For some reason I came home and though to look for pictures that I had scanned from those early years, long before the cabin was built, back when we only had a trailer and an outhouse. Have I told you about the trailer? Here's a picture of the three of us kids scraping so it could be repainted.
This was taken in 1971 or 1972. Aren't we adorable? We worked hard to keep that trailer in good shape. Dad tarred the roof with our old diapers (cloth diapers) to keep it weatherproofed. When he bought the land, he didn't have much money to put something on there for us to live in, but he found a great deal on a trailer. It had previously been owned by a hooker. There were mirrors everywhere. What a wonderful playtime we kids had with those mirrors. I can't imagine that mom was too terribly thrilled with having to ensure that the beds were clean enough for us to sleep on, but she worked diligently to ensure that they were.
In 1965, we were there at the end of March - this next picture was taken on March 26.
Two weeks later, this picture was taken.
All of a sudden my sense of safety from flooding is changed. Every single time I drive over the bridge, I stop for a few moments to look at the river. I look for the beauty that I see every single time in that running water. It's familiar, comfortable and brings memories of fun and play. But, I also seem to watch the level of water, wondering what it's doing.
We can never think that we have mastered nature. It will do what it will and go where it wants to go. I want to close with a poem mom wrote a few years after we purchased this land.

▶ _Dataset entries_
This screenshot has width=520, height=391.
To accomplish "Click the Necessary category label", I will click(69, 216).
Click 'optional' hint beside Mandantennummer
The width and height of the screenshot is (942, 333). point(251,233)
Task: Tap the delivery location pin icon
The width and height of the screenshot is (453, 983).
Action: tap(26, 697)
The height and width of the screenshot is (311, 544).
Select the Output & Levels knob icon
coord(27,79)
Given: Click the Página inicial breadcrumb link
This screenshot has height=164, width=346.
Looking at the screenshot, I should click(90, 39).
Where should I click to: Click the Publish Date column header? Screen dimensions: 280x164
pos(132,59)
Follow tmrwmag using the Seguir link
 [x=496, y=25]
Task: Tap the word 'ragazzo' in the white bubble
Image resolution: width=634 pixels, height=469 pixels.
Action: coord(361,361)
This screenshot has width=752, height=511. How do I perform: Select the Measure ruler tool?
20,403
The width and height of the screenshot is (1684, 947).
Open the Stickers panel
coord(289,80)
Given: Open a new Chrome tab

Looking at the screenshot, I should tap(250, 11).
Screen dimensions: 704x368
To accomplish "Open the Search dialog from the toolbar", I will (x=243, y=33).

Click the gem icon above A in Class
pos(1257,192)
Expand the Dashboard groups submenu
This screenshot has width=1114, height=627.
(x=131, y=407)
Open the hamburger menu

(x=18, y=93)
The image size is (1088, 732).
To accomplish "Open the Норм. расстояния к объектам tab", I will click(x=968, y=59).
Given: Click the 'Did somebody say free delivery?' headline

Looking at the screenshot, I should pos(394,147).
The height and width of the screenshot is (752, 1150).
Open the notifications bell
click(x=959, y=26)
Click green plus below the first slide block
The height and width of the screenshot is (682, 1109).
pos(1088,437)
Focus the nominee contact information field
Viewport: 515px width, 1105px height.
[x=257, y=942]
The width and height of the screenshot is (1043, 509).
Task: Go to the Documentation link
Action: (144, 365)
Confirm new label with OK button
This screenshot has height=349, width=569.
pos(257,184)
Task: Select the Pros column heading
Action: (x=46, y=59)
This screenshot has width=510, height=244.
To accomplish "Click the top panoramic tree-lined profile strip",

▶ _Problem statement_
In the trailer post, what did Dad use to tar the trailer roof? Answer from the trailer post alone.

▶ _Task answer_
Old cloth diapers.